Since these two original sets of data are technically disparate, it is impossible to start from the initial numbers as such - for instance, by adding them up.

The only procedure available is to attempt to achieve a consensus by fusion of the original two trees by means of a new algorithm which we have just devised. Figure 7 is the product of this fusion algorithm.

It is interesting to observe first of all that this representation does sum up the information of trees 5 and 6. Not only are the properties of each single separate tree preserved, which is indeed a prerequisite, but there also emerges a more legible picture of the actual syntagmatic roles and affinities of the function-words under scrutiny here. The correlative conjunctions either-or and neither-nor are more satisfactorily grouped together, then enters into a close set with but and and, while the proximity of than and then on the tree is evocative of their common etymology, although they do not form a set stricto sensu.

3.2 The fusion algorithm

The fusion algorithm is derived from the topological properties of the tree.

Consider two trees A and B . Let VA and VB be the matrices of the corresponding neighbourhoods.

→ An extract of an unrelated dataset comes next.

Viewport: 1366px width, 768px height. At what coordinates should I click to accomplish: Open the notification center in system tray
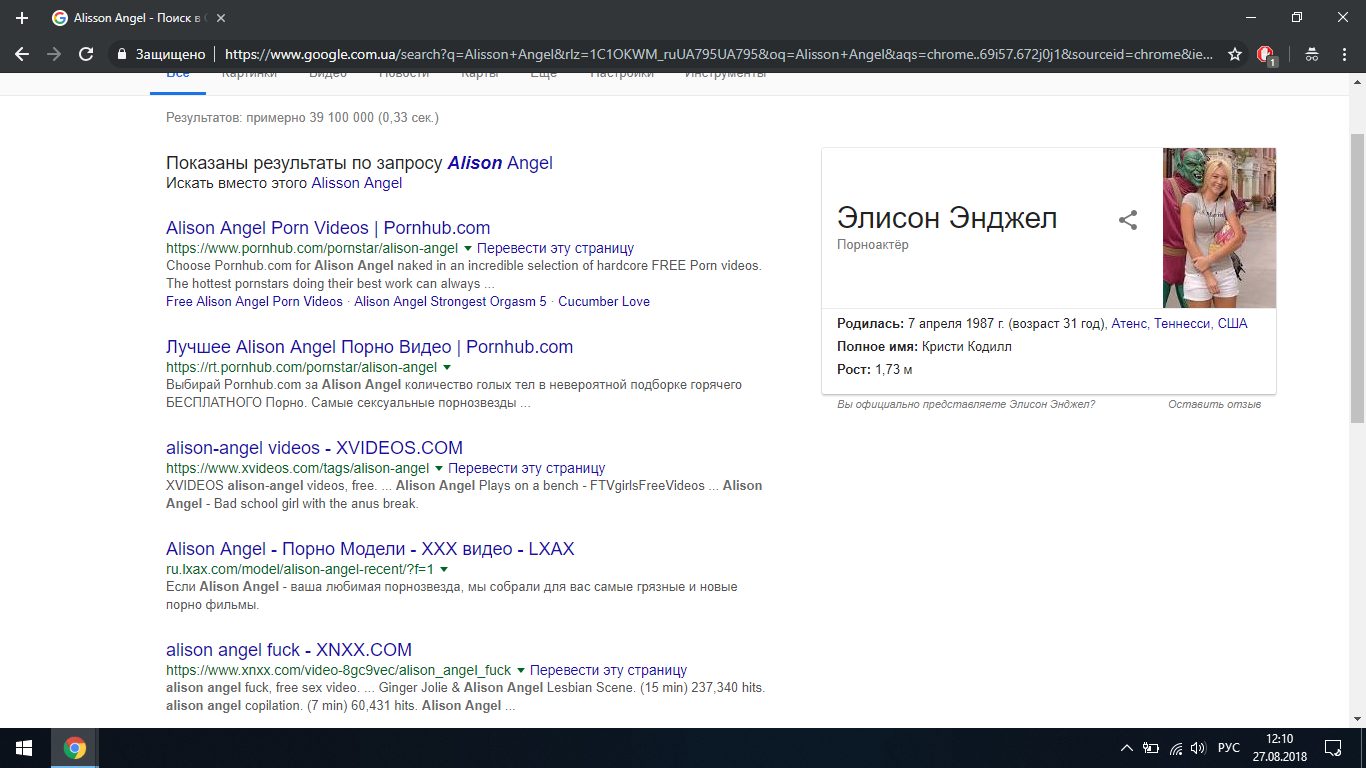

One notes as VAB the Cartesian product whose elements are (x,y) with x Î VA and y Î VB . We shall build on VAB a preorder induced by the preorders of the neighbourhood levels of VA and of VB and define a neighbourhood relation on VAB compatible with the topologies of A and B. The fusion of the two trees shall ensue.

Preorder:Two elements (x,y) and (u,v) of VAB are:

- ordered by the relation < if and only if x+y < u+v

- equivalent by the relation @ if and only if x+y = u+v

Neighbours:A set G of elements of X is made up of neighbours if and only if all the pairs of distinct elements of G are:

- minimal by the relation < in VAB and

- equivalent by the relation @ in VAB .

Algorithm

Calculate the matrices of the neighbourhoods of A and of B. Build VAB. (iter): Look for the minimal elements of VAB. Use VAB in order to determine the neighbours. - Each set of neighbours G is represented by a single of its elements z. For each set G, of k elements, remove from X the k-1 elements other than z. Delete in VAB the corresponding lines and columns. If the numbers of lines and columns are larger than 3, goto (iter) else end of the algorithm.